Shame is a spell others put on us to
control us … It is a spell many of us have learned to put on ourselves – Melody
Beattie
I was born a Democrat. I don’t know how it happened, and it
certainly wasn’t by choice. That’s just the way it was a way back when.
Growing up in the 50s and 60s our family didn’t talk much
about politics. There was an unwritten rule that polite people didn’t talk
about sex, religion, or politics, and boy were we polite. The only thing I knew
is that my folks always “voted Democrat” whenever there was an election, but I
didn’t really know what the difference was, because we never discussed it.

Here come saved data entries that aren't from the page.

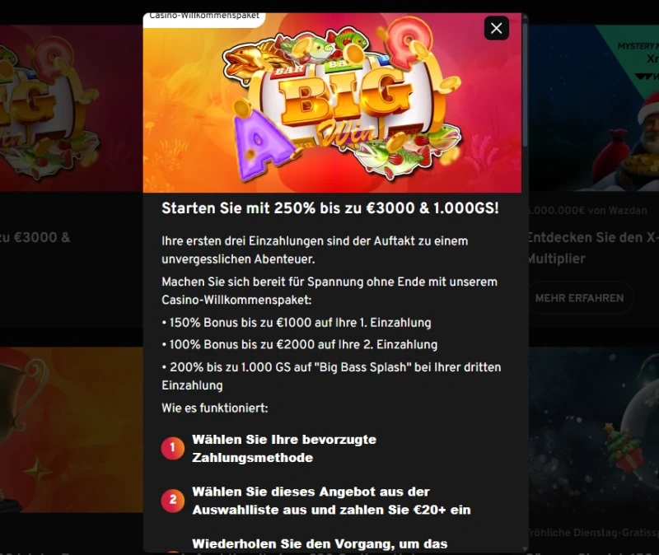Screen dimensions: 659x555
Task: Click the red step 1 number badge
Action: pyautogui.click(x=173, y=448)
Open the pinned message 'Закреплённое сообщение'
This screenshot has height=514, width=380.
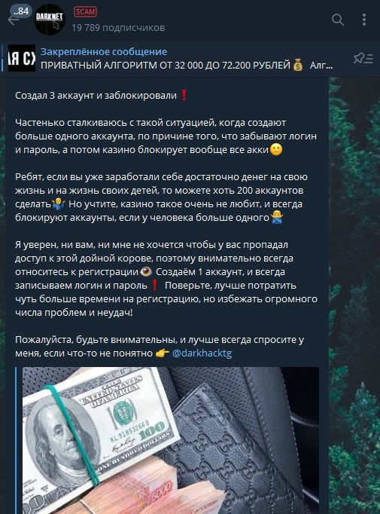pyautogui.click(x=104, y=51)
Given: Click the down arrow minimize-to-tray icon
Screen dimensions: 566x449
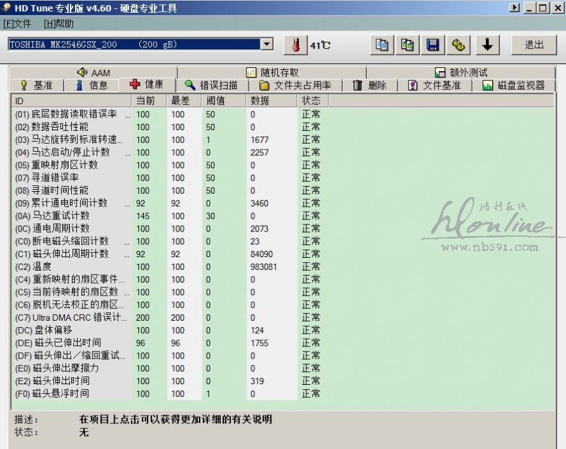Looking at the screenshot, I should tap(488, 45).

In terms of temperament, I think I would have been an
Eisenhower Republican. I would not have voted for Kennedy in 1960 because rumor
had it he would make us kids go to school six days a week “because he was
Catholic.” That was the buzz on the school-ground, and that’s all I needed to
know about him.
I suspect many of us gained our political identities as
much from our families of origin as from our personal temperaments. Entering
high school, I became more aware of the disparity between America as we talked
about it (land of the free, home of the brave) and an America that could be
quite ugly at times; police dogs attacking black men and women who were asking
for what? A chance to be treated as equals – in practice and not just in
theory.
The 60s were a scary time in which to grow up. There was a
lot of violence on our own streets, and if that wasn’t enough, there was the
escalating violence taking place overseas in some place called Viet Nam. I
began to learn some of the differences between the political parties, although
my knowledge was still pretty thin – about as deep as the average bumper
sticker. I came to perceive that Democrats tended to represent the “working
class” while Republicans tended to represent small businesses and more rural
interests. I don’t recall there ever being talk of Liberals and Conservatives,
as each party seemed to have a ready mix of both in their ranks.

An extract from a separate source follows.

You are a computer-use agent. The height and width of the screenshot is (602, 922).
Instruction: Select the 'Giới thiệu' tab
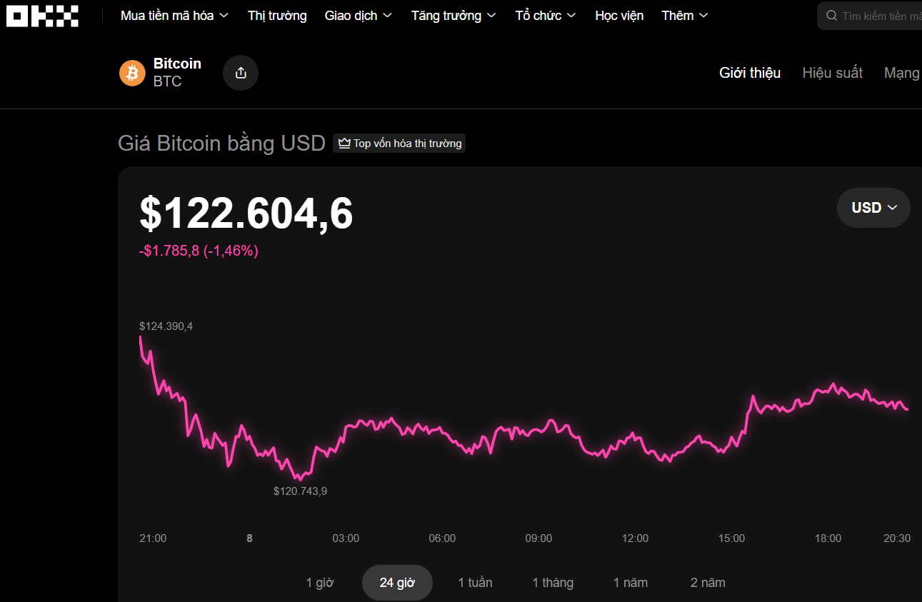(x=749, y=72)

After elections, folks in Congress put aside their party
labels and worked on bills that addressed the many varied needs America was
facing. They may have approached those issues differently, but neither seemed
to regard the other as an enemy, and neither seemed quite so ideologically set
in their ways.
I remember Kennedy’s challenge for America to be first to
the moon; I remember Johnson’s desire to form a Great Society; I remember
Martin Luther King, Jr. addressing a humungous crowd on the Capital Mall and
sharing his I Have a Dream speech. I remember the assassinations that shook
America to her core: JFK, Bobby Kennedy, Malcom X, MLK, Jr. I remember tear
gas; men, women, and children being beaten and chased; church bombings and
burning crosses; black men dragged down streets, chained to truck bumpers.
I was born a Democrat, leaned conservative, but came to
embrace those who’ve worked and fought for progressive ideals: expanding voting
rights, erasing red lines and ghettos, treating people with respect regardless
of race and judging folks based upon “the content of their character” (as
Martin Luther King put it).
By the time you read this, we will be in the middle of
Black History Month. There are some who decry the fact we even have such a
thing, after all, there is no White History Month (they say). But until we
re-write our history books to reflect the contributions people of color (and
women) have made throughout our nation’s history, and face the honest ugliness
betrayed throughout much of our past, we’ll need to take some time to learn
about our brothers and sisters as they continue to struggle in ways the rest of
us cannot imagine, and would never tolerate if that shoe was on our feet.